• **What needs to be done**
Please print, exactly as written, the line containing "This screenshot has width=475, height=1030." and each line after it through the end of the material; pictures stay out.

--------------------------------

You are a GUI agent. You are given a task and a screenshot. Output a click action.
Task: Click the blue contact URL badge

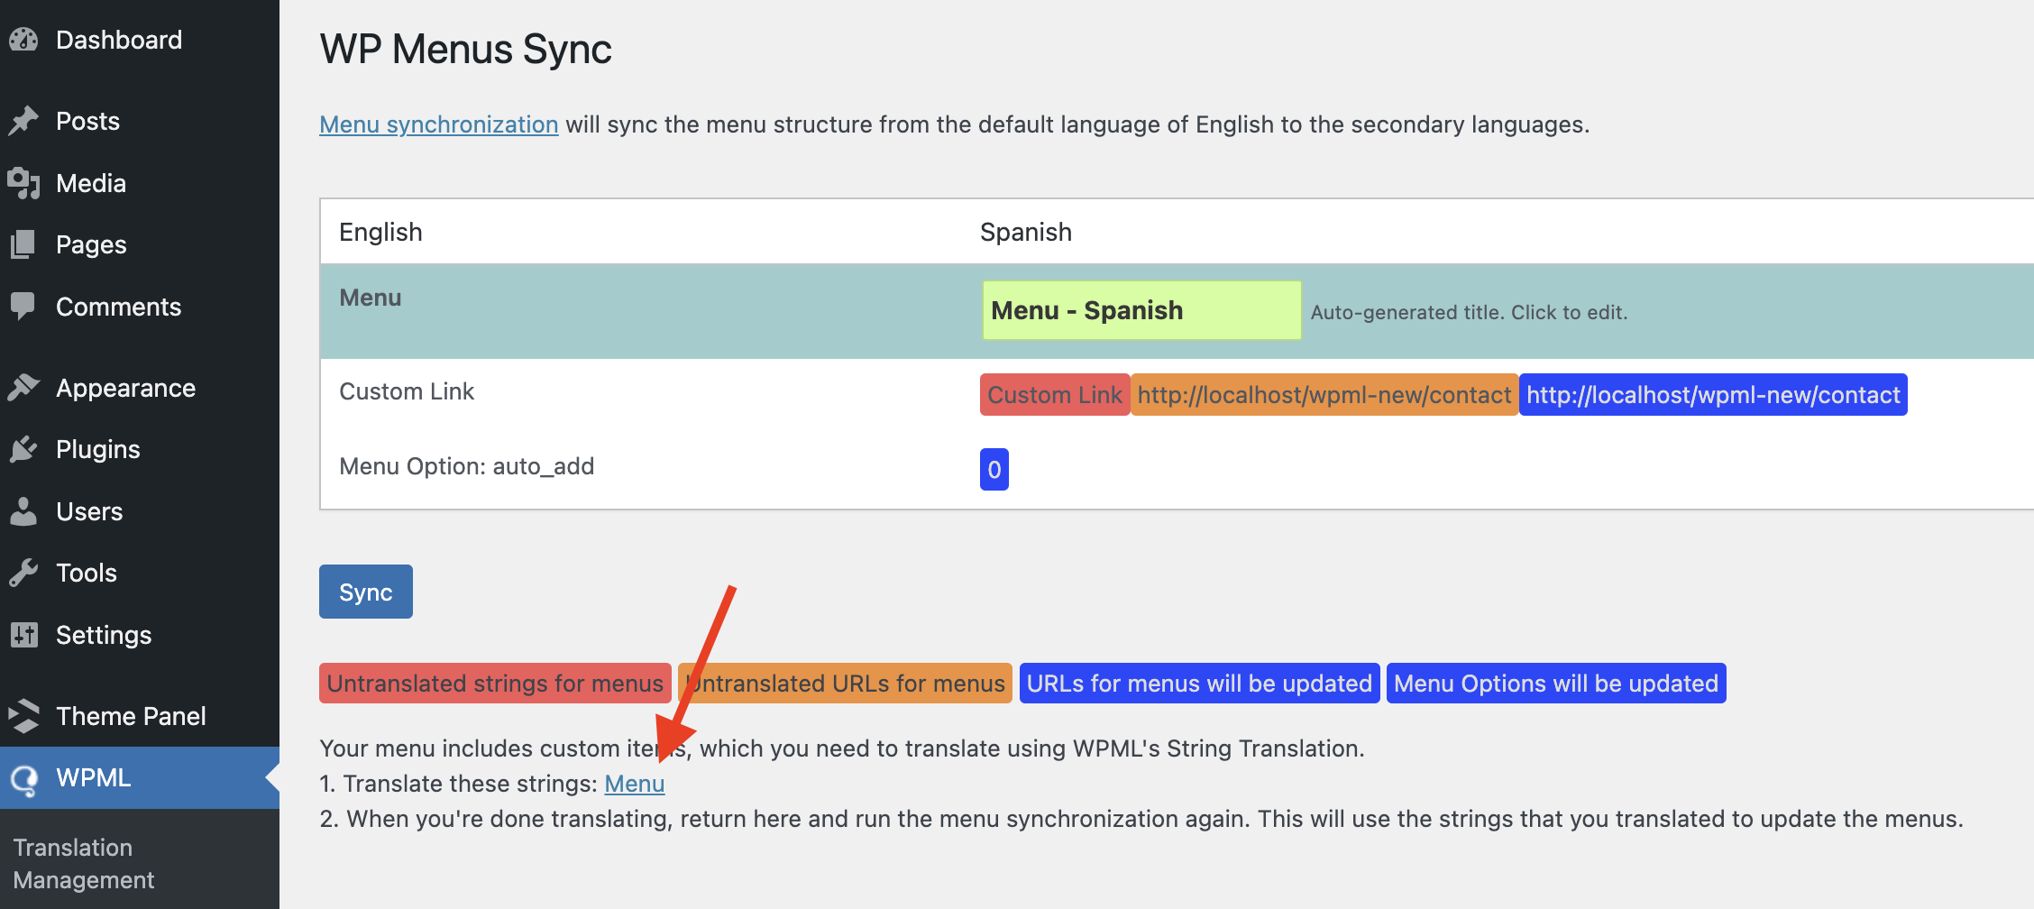[x=1712, y=395]
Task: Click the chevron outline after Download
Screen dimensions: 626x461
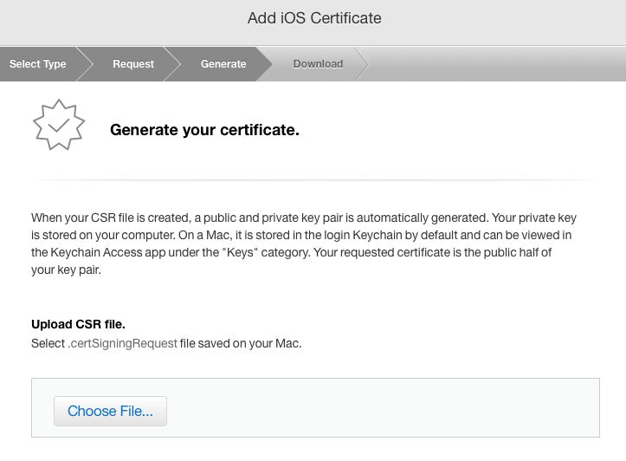Action: [362, 64]

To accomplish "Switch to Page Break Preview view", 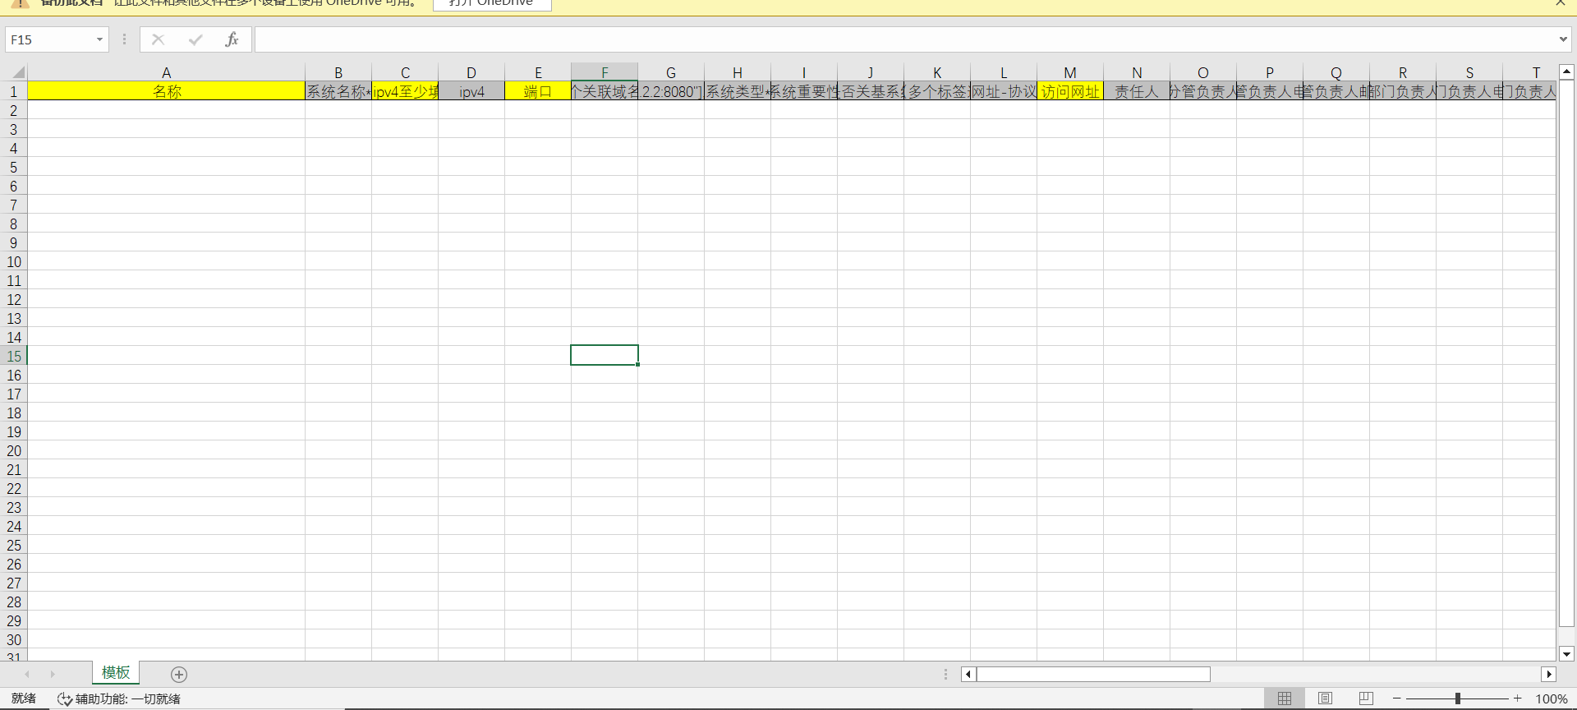I will coord(1366,698).
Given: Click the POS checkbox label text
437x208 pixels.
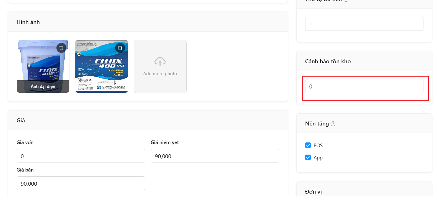Looking at the screenshot, I should coord(318,146).
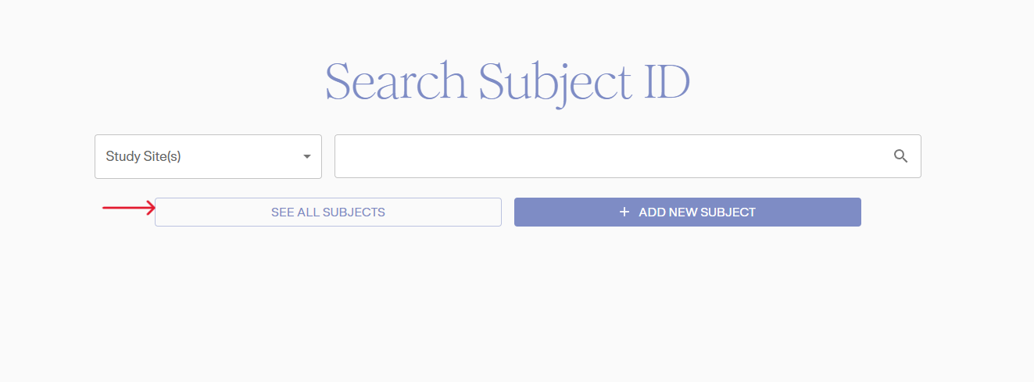Click the SEE ALL SUBJECTS button
Image resolution: width=1034 pixels, height=382 pixels.
(327, 212)
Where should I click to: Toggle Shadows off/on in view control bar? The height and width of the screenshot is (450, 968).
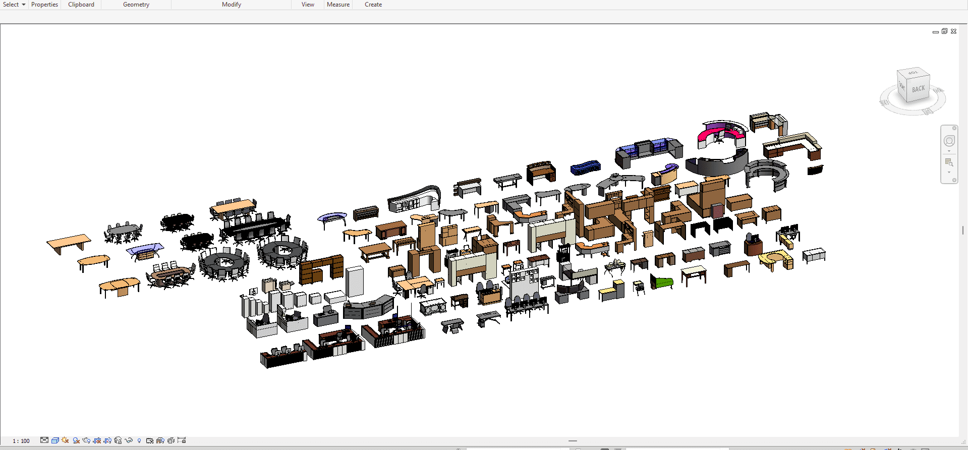tap(76, 440)
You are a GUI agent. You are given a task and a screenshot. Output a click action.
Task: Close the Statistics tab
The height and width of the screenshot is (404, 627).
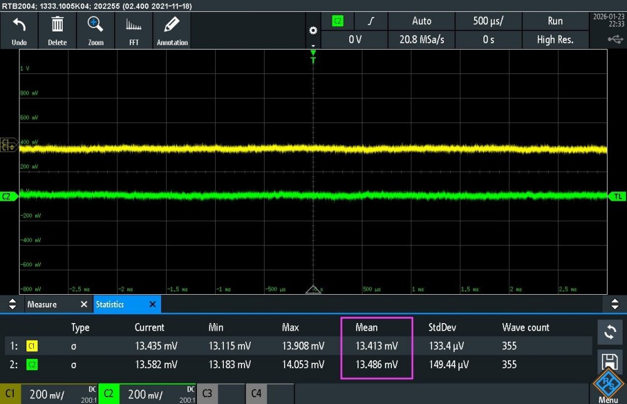coord(152,304)
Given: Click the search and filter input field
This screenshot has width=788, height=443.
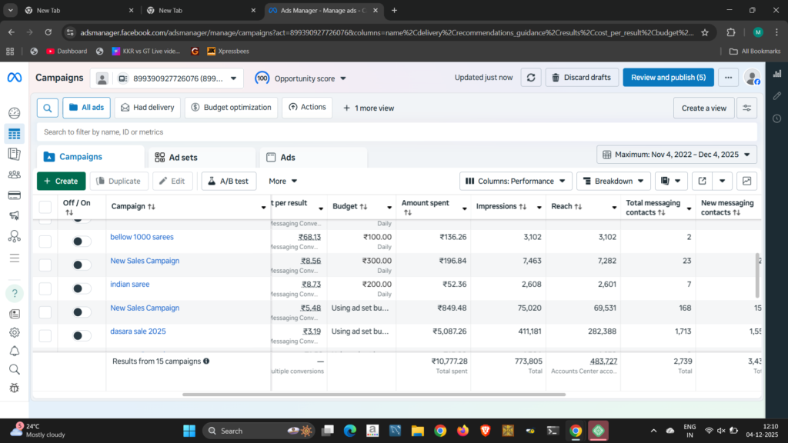Looking at the screenshot, I should point(396,132).

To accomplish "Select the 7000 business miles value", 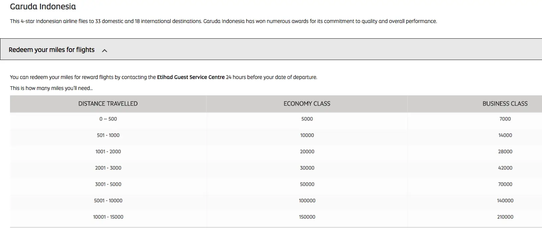I will point(505,119).
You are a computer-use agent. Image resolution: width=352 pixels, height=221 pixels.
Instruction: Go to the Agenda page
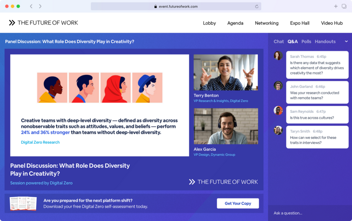pyautogui.click(x=235, y=23)
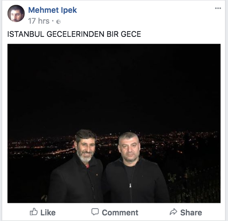The image size is (228, 221).
Task: Click the dark night sky area of photo
Action: [x=114, y=87]

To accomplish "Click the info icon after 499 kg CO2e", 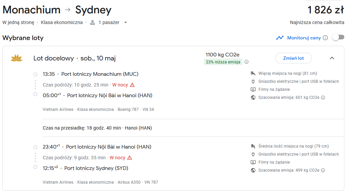I will tap(323, 170).
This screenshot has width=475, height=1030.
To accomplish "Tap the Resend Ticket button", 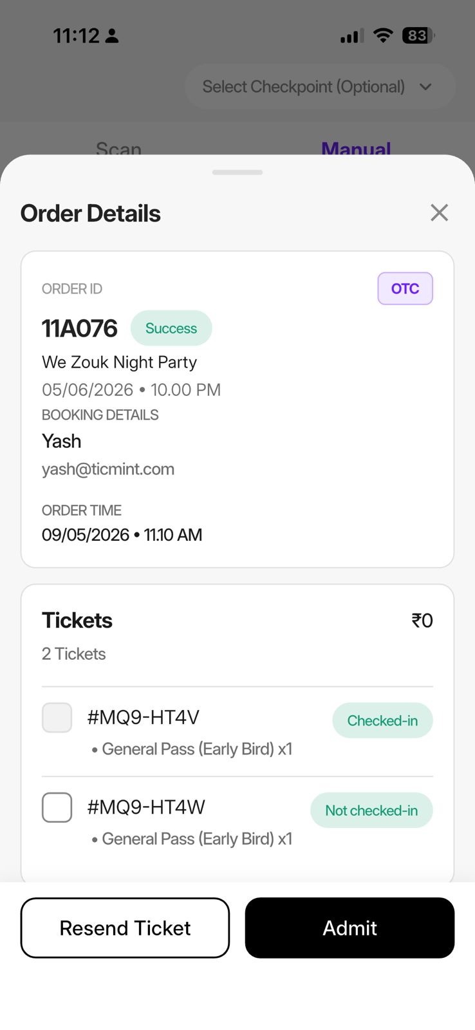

--------------------------------

• **Exercise answer**
This screenshot has width=475, height=1030.
To accomplish "Tap the Resend Ticket button", 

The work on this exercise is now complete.